- [The task]:
A verbatim copy of the full data, with no pictures, is the expected answer.

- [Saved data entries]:
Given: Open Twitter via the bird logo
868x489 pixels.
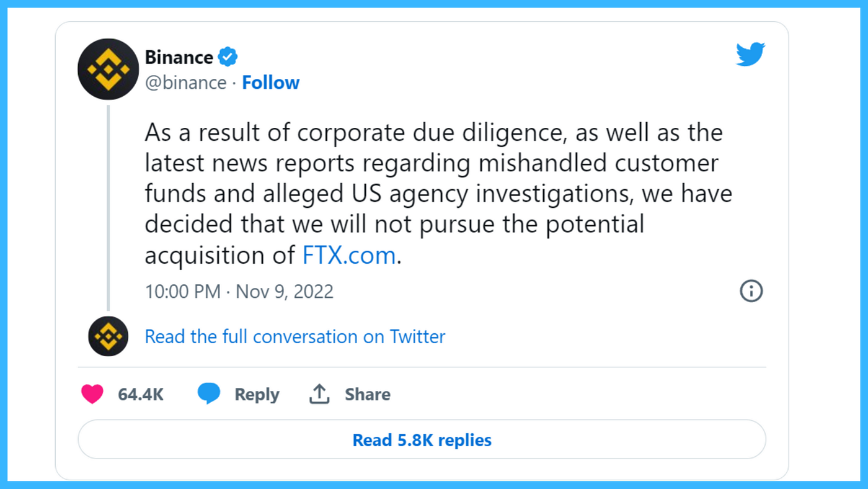Looking at the screenshot, I should pos(750,55).
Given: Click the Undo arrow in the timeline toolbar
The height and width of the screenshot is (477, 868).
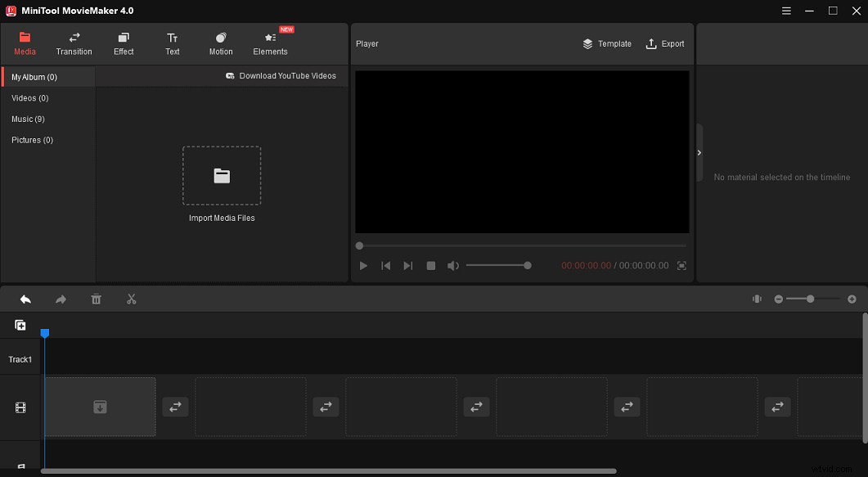Looking at the screenshot, I should (x=25, y=299).
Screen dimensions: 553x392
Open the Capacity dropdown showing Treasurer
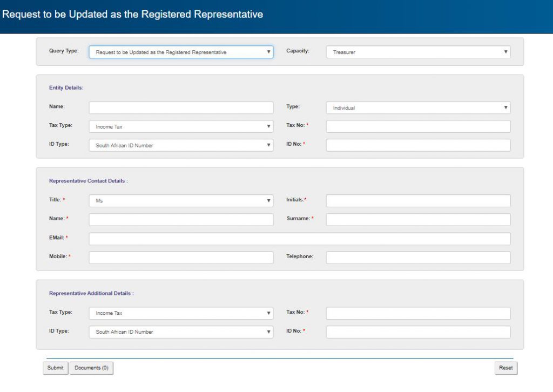[419, 52]
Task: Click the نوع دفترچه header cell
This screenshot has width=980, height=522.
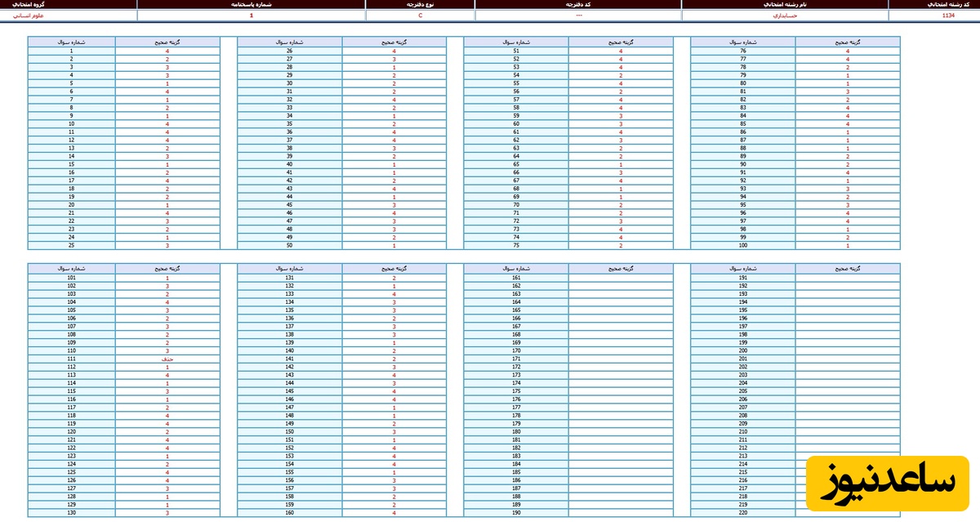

- [Result]:
Given: Open Twitter via the bird logo
868x489 pixels.
Looking at the screenshot, I should pos(750,55).
Given: Click the Undo arrow in the timeline toolbar
The height and width of the screenshot is (477, 868).
Looking at the screenshot, I should (x=25, y=299).
Screen dimensions: 553x392
Open the Capacity dropdown showing Treasurer
[419, 52]
Task: Click the نوع دفترچه header cell
This screenshot has width=980, height=522.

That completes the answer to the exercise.